# Sugar Gliders. How loud?



## Smiler (Apr 14, 2008)

Hey all 

Just a quick question for the people around here who've got gliders. I've often thought of getting some gliders, i've always found them great little animals, a friend of mine has a pair and he's all for them =)

But, the one BIG thing i'm concerned about is, how loud are they during night time hours? 

I know this should probably be the least of my worries regarding gliders but everything else i'm sure I could cope with but if there's one thing my family hate it's loud noises at night.

I used to have a pair of Mossy Frogs which would call loudly all night in the room next to mine and it would drive my folks ((and occasionally me)) mad. In the end I had to move them downstairs to stop from hearing them.

Would you say if I kept the gliders on the same floor as me they'd keep me awake during the night? I understand that sometimes they'll bark only for a short while but is it really as bad as people make out?

Cheers =)


----------



## Rum_Kitty (Jun 14, 2009)

Depends on your walls I guess...I live in an old stone house but the walls are thin and when the suggs are barking in the room next to the living room. Sometimes I can faintly hear them yapping from downstairs too.

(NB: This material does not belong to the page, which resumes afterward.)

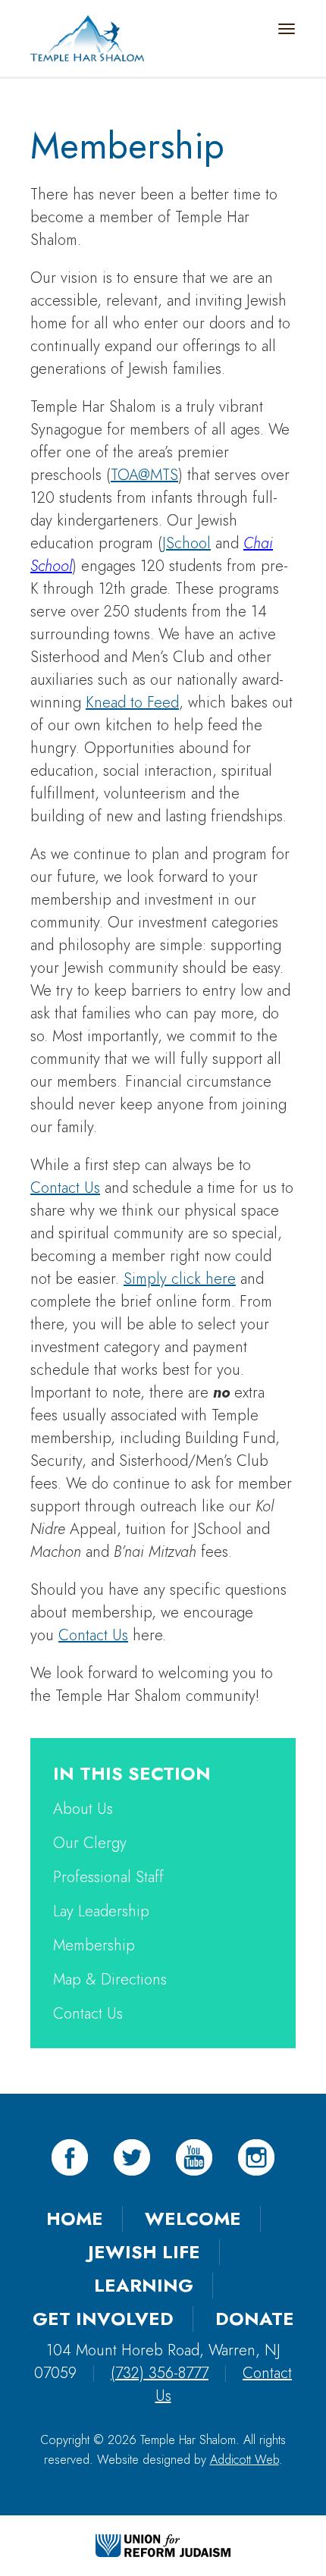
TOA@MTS (144, 475)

It really depends on the suggs, mine yap for attention :flrt:, some are very quiet, but some are not, definitely something to take into account.


----------



## Emmaj (Dec 3, 2007)

Gliders are silent by day and noisy by night lol 

i used to have mine in my spare bedroom but ended up moving them downstairs as they were waking up my son barking and flying about their cage 

even with them downstairs i could still hear them on a night :lol2:


----------



## loulou (Jan 18, 2006)

I would say if the noise of frogs was loud for you then gliders will be too.

Why not join www.sugar-glider.co.uk and have a chat with different glider keepers, if its any help I have the gliders on the same level as my room in the house and I do not hear them often (but I can sleep through my Gambian pouched rats having an "argument")


----------



## Kazza17 (May 29, 2008)

I've had mine for 3 months now they are downstairs with the door shut & I'm upstairs with my door shut & I've never heard them at night


----------



## glidergirl (Nov 27, 2006)

You'd be surprised at how noisy they actually are for such small animals. When I lived with my parents my gliders barking would keep my parents awake in the next room - not me as I sleep very heavily! I now have a number of gliders and sometimes they will bark all night ... literally! They yap lie a small dog . It's not just the barking though, they're active at night so you've got the noise of the cage as they leap and land, the noise of the wheel, squabbles, and crabbing.


----------



## exotic_girl (Dec 11, 2008)

they definatly make a noise! some are more quiet then others, but if they want to keep you up, they will! and they dont stop! lol


----------



## stubeanz (Mar 28, 2007)

my ones uesd to bark like a small dog for hours on end sometimes, when i first got them it woke me up but i soon started sleeping through it. i found mine only barked about 3 times a months not sure why but was once told it can be to do with different moon phases!?! like mini werewolves hehe
stu


----------



## scooterBarney69s (Nov 7, 2009)

You could give them nuts to keep them quite.


----------



## glidergirl (Nov 27, 2006)

Why would that keep them quiet?


----------



## cmullins (Feb 20, 2008)

keep them busy and enriched


----------



## Indicus (May 3, 2009)

I had to babysit some gliders for a week and had them in my room, all night i heard these little tinging noises from the bars and then there barking. Did'nt really bother me to much after the first night.


----------



## glidergirl (Nov 27, 2006)

cmullins said:


> keep them busy and enriched


Lol, I gathered it was meant to be something like that, but gliders aren't nut eaters, they will eat them but there are alot better things you can do for enrichment, acacia gum stuffed in to holes in wooden branches, foraging toys, wheels are a much better option.


----------